14/05/2026
Il existe une version romantique expliquant pourquoi Cézanne aimait tant peindre des pommes.
Un jour, alors qu’il était adolescent, il prit la défense d’un nouvel élève au collège. Cela se passa dans le collège d’une petite ville de province, Aix-en-Provence.
Paul Cézanne, lui non plus, ne s’y sentait pas vraiment à sa place, mais il était tout de même assez solide et indépendant : son père l’avait élevé avec dureté.
Le nouvel élève, lui, était timide, petit, et il zézayait en plus.
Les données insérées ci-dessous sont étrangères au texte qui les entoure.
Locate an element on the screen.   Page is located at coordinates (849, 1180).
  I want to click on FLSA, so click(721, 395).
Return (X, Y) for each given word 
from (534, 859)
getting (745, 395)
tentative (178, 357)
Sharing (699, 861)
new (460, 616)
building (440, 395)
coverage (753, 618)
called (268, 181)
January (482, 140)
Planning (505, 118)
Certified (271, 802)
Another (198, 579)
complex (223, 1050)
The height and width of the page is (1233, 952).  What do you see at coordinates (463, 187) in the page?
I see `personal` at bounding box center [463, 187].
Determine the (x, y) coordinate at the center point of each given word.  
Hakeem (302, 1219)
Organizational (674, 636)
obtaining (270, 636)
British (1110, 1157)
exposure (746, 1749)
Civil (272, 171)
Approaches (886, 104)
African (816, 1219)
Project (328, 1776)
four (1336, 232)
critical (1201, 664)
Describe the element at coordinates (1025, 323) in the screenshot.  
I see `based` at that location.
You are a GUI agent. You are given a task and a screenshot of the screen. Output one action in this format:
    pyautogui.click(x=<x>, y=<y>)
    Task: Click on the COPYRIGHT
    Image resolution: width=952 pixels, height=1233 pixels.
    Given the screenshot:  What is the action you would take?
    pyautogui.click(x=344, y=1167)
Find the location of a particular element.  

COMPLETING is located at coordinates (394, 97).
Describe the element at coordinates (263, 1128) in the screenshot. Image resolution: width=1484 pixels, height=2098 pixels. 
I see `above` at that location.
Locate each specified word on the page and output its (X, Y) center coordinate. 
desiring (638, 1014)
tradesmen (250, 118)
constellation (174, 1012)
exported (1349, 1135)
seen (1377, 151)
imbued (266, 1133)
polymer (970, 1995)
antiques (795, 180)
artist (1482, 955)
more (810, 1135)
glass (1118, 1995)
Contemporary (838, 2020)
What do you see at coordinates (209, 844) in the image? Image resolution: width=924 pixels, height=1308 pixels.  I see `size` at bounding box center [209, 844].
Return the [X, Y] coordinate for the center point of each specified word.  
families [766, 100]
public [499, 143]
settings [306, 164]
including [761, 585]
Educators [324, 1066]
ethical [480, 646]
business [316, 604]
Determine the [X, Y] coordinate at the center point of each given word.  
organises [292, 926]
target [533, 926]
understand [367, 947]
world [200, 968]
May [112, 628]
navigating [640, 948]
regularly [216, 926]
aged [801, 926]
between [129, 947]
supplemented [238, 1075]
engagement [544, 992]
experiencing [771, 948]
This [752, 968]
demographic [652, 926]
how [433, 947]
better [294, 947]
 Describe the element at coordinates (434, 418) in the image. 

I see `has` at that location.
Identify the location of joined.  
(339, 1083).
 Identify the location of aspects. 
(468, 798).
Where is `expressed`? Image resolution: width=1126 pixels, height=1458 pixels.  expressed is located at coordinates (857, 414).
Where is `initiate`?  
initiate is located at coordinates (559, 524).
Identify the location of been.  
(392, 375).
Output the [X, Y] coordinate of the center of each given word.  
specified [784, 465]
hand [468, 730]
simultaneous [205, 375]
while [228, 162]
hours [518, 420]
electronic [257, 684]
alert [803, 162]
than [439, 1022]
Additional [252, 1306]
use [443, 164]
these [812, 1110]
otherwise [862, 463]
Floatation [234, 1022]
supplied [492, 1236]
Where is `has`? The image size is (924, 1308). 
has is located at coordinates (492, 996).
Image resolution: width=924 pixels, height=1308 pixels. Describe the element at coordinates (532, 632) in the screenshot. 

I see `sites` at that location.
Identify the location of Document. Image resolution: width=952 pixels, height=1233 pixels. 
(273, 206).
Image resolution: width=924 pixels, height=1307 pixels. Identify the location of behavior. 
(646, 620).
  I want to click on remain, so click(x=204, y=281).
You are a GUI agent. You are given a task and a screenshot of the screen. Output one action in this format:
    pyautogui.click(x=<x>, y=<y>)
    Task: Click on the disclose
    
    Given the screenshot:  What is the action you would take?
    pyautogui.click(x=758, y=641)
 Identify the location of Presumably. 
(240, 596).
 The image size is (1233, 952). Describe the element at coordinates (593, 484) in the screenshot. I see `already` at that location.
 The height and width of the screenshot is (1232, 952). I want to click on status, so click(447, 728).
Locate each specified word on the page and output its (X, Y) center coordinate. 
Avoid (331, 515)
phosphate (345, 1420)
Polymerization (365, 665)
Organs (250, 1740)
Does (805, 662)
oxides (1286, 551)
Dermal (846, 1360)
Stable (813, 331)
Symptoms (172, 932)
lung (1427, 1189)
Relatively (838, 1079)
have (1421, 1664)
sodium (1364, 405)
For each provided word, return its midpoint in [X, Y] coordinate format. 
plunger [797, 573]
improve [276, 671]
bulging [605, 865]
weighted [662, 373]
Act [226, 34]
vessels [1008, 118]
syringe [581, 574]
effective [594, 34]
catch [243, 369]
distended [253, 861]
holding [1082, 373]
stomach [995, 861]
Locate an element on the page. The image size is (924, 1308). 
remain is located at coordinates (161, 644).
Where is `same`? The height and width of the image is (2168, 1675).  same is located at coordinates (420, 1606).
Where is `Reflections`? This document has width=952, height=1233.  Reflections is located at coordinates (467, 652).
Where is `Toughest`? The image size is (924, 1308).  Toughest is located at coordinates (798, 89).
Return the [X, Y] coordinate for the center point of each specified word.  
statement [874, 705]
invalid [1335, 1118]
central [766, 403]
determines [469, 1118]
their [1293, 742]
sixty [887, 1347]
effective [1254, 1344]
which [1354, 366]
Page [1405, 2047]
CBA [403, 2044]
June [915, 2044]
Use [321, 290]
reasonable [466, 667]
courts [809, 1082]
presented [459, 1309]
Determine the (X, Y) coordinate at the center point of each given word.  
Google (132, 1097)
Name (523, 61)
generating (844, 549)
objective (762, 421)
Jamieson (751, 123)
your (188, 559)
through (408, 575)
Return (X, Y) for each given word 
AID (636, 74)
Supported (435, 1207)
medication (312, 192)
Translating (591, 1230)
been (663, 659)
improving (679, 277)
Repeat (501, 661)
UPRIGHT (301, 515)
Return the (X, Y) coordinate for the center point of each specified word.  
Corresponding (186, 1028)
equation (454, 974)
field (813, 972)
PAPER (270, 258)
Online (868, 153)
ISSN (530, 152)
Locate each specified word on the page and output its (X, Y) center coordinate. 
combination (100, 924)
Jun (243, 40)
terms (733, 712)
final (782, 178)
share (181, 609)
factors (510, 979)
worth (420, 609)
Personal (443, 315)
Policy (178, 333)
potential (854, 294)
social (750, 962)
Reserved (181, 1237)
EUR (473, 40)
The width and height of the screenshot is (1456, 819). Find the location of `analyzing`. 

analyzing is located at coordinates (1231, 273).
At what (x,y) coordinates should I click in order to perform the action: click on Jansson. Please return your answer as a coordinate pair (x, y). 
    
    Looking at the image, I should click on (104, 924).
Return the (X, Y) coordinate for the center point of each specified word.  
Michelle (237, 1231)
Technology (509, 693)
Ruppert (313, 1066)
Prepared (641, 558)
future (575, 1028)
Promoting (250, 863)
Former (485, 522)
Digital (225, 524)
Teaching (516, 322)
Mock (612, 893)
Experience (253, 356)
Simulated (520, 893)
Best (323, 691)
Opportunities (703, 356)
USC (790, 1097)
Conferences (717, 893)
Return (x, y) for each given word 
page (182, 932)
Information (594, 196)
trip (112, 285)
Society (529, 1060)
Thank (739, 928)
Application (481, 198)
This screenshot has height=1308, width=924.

Bref, le harcèlement commença.
L’intervention de Cézanne aida : on laissa le garçon tranquille. En signe de gratitude, celui-ci apporta à Cézanne un panier de pommes.
C’est ainsi que leur amitié commença.
Plus t**d, cet ami convaincra Paul de partir à Paris pour étudier. Ce sera très difficile pour tous les deux. Cézanne reviendra chez lui, puis repartira de nouveau à Paris. Son ami connaîtra le succès, tandis que Cézanne devra attendre très longtemps avant d’être reconnu.
Il peindra, entre autres, ses célèbres pommes. Il travaillait lentement, très lentement.
En réalité, les pommes sont tout simplement idéales pour une nature morte, pour la recherche de nouveaux principes picturaux — ce à quoi Cézanne consacrait son travail. Mais cette version est belle, oui.
Et ce malheureux garçon du vieux collège s’appelait Émile Zola.